Key observations: (i) Even the strongest Gemini 2.5 Pro only achieves 65.1%, far below the threshold for reliable real-world application; (ii) Counter-intuitively, early open-source omnimodal models (e.g., Unified-IO-2, OneLLM) perform worse (~25%) than vision-only models, showing that "having multimodal input capability" does not equate to "multimodal fusion ability."

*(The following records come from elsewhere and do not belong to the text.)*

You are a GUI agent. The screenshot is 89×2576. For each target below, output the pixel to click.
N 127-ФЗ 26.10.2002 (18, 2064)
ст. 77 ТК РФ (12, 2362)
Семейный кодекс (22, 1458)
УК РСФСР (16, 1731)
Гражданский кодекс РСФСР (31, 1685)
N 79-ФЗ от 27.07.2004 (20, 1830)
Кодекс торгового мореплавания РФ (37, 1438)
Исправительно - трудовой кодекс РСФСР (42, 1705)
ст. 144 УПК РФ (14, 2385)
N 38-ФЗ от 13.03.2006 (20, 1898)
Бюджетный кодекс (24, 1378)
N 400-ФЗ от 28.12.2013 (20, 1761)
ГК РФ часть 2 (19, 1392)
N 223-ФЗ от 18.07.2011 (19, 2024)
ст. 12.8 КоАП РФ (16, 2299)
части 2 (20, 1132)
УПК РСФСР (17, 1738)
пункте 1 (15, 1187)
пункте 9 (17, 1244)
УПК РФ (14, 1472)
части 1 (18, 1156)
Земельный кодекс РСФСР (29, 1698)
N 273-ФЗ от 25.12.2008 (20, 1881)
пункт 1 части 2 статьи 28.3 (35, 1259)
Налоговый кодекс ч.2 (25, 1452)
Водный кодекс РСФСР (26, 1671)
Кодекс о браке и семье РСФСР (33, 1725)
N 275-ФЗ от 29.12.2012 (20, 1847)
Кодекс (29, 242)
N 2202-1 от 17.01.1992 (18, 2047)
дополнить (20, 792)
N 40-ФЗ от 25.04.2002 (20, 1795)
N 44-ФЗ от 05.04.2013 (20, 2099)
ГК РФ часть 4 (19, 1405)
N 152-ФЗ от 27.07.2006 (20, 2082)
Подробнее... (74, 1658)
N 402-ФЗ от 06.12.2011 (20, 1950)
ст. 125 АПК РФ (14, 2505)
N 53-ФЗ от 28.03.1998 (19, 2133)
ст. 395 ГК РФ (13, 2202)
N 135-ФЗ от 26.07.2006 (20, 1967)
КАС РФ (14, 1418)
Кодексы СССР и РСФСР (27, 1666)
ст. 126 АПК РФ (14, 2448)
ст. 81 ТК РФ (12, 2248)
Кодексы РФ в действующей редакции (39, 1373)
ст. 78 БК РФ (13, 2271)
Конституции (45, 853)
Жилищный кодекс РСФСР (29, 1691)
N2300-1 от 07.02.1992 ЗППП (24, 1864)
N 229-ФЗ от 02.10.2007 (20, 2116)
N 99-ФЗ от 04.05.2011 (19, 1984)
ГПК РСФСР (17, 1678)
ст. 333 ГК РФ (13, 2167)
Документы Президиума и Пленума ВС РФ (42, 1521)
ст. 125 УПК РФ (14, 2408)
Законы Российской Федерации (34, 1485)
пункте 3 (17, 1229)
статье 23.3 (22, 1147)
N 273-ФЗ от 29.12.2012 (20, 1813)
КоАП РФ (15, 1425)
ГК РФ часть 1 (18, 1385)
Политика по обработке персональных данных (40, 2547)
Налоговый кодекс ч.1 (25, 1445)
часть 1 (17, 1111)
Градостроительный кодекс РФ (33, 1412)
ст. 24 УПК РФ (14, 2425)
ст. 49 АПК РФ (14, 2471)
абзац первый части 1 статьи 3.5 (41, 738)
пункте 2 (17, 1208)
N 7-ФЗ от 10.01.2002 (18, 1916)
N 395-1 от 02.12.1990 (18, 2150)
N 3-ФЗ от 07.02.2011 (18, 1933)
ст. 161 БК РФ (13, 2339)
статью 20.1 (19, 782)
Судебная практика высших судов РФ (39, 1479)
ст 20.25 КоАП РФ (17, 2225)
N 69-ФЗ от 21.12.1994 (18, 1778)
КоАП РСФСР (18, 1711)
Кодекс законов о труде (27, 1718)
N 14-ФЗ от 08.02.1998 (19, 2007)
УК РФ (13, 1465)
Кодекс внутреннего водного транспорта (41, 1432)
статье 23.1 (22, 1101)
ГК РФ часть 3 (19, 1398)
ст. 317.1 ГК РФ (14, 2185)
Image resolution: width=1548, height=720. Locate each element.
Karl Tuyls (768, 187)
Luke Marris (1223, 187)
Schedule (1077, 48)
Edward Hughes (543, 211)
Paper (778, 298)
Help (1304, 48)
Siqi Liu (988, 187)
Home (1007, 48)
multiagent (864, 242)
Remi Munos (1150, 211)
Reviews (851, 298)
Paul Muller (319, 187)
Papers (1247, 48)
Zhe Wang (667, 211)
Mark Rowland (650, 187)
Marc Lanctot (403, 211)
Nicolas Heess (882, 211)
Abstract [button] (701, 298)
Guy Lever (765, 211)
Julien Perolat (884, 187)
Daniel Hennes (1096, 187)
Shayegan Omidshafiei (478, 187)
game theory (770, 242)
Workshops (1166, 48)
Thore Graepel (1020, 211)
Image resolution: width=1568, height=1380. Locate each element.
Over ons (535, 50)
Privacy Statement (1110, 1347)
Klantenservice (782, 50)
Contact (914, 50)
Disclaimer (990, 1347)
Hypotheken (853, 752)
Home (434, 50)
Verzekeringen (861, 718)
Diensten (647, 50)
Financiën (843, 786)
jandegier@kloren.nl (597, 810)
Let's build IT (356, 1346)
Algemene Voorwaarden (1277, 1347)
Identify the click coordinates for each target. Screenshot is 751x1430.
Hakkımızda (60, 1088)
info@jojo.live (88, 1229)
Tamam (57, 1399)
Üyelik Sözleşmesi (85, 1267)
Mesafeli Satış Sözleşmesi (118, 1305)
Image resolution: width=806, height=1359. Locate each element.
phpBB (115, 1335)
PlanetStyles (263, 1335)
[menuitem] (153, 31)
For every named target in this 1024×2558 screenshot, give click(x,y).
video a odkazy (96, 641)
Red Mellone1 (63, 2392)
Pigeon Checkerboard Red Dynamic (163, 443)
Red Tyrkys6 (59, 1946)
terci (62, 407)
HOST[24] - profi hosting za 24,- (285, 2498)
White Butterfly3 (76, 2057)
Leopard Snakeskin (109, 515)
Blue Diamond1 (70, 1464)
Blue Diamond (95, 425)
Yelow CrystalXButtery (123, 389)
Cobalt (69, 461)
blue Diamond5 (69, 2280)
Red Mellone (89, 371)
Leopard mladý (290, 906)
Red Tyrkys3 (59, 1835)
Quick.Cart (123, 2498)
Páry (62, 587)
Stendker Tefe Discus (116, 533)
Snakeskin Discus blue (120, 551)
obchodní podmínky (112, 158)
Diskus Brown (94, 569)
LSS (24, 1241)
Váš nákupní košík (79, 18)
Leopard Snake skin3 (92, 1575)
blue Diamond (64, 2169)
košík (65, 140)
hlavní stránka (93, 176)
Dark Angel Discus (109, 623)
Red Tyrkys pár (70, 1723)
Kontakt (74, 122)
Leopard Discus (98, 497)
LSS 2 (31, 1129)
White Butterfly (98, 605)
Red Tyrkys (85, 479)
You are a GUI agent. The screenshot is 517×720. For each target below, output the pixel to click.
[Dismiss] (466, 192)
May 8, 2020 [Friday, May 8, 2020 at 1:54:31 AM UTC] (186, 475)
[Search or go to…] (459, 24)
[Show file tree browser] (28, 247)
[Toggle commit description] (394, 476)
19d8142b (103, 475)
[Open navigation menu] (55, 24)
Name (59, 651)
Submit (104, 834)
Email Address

Ablation Study (Modality Contribution)

Configuration Rep. Result (Gemini 1.5 Pro) Conclusion
Audio-only → +Video Frames 34.6% → 48.0% (+13.4) Visual info significantly improves understanding
Video-only → +Captions → +Raw Audio 34.4% → 39.3% → 48.0% Captions are useful, but raw audio is more beneficial
Video → +Captions (GPT-4o) 42.6% → 50.1% (+7.5) Transcribed captions complement video models
Video → +Raw Audio (OneLLM) 12.6% → 22.8% (+10.2) Audio gain is most evident for weaker models

Key Findings

  • Raw Audio > Captions: In tasks like Music, captions fail to capture acoustic features like melody and rhythm. Raw audio preserves prosody, tone, emotion, and ambient cues, providing additional gains beyond text.
  • Audio-Visual Complementarity: Vision provides the foundation, and audio provides a significant increment; synergy is required for robust real-world understanding. This explains why "weakly fused" models underperform.
  • Capability Bottlenecks: Models perform worst in audio-related tasks (recognition/counting), spatial reasoning, and emotion-related tasks. Emotion tasks require integrating subtle cues from facial expressions and vocal tones.
  • Acoustic Type Inconsistency: Even Gemini 1.5 Pro shows significantly lower accuracy on environmental events compared to speech and music, indicating a common weakness in understanding complex ambient sounds.

Highlights & Insights

  • Turning "Modality Necessity" into an Enforceable Filter: Using vision-only models to "reverse-falsify" the data—if a model can answer correctly via vision alone, the question is disqualified. This logic makes the requirement machine-verifiable.
  • Value in Failure Modes: Rather than just a leaderboard, Ours provides fine-grained task/acoustic analysis, identifying audio understanding, counting, and emotion as three major bottlenecks for future model improvement.
  • Confirmed: "Input Capability ≠ Fusion Capability": The fact that some omnimodal models are outperformed by vision-only counterparts highlights that multimodal interfaces are not enough; the fusion mechanism itself remains the bottleneck.

Limitations & Future Work

  • Single Question Format: Relying solely on multiple-choice questions (MCQs) may allow models to guess correctly or use elimination, and it does not assess open-ended generation or explanation.
  • Data Source Bias: Videos primarily come from FineVideo (YouTube) and MusicAVQA, potentially biasing towards specific content styles or languages.
  • Missing Modalities: While covering speech/events/music, other modalities like touch (highlighted in the introduction) are not included; "omnimodal" currently refers to "Audio + Visual + Text."
  • Future Directions: The work serves as a "roadmap to real-world understanding." Future work could explore stronger fusion architectures or targeted training for the identified emotional and counting weaknesses.
  • vs OmniBench / AV-Odyssey: These lack temporal dynamics (static image + audio); WorldSense uses real synchronized video for temporal events and motion.
  • vs Music-AVQA / AVQA: These are domain-specific or have monotonous questioning; WorldSense is open-domain and multi-task (8 domains, 26 tasks).
  • vs LongVALE: LongVALE only evaluates captioning; WorldSense evaluates three layers of cognition from recognition to reasoning.
  • vs Video-MME: Video-MME is often "weakly correlated" (answerable by vision alone), whereas WorldSense is the first to make "mandatory audio-visual synergy" a hard constraint.

Rating

  • Novelty: ⭐⭐⭐⭐⭐ First real-world omnimodal benchmark mandating synergy; original "verifiable necessity" approach.
  • Experimental Thoroughness: ⭐⭐⭐⭐⭐ Covers dozens of MLLMs with extensive ablation and failure analysis.
  • Writing Quality: ⭐⭐⭐⭐ Clear progression from principles to evaluation, though model abbreviations are dense.
  • Value: ⭐⭐⭐⭐⭐ Honestly exposes the gap (65% for SOTA) and pinpoints three major shortcomings for the community.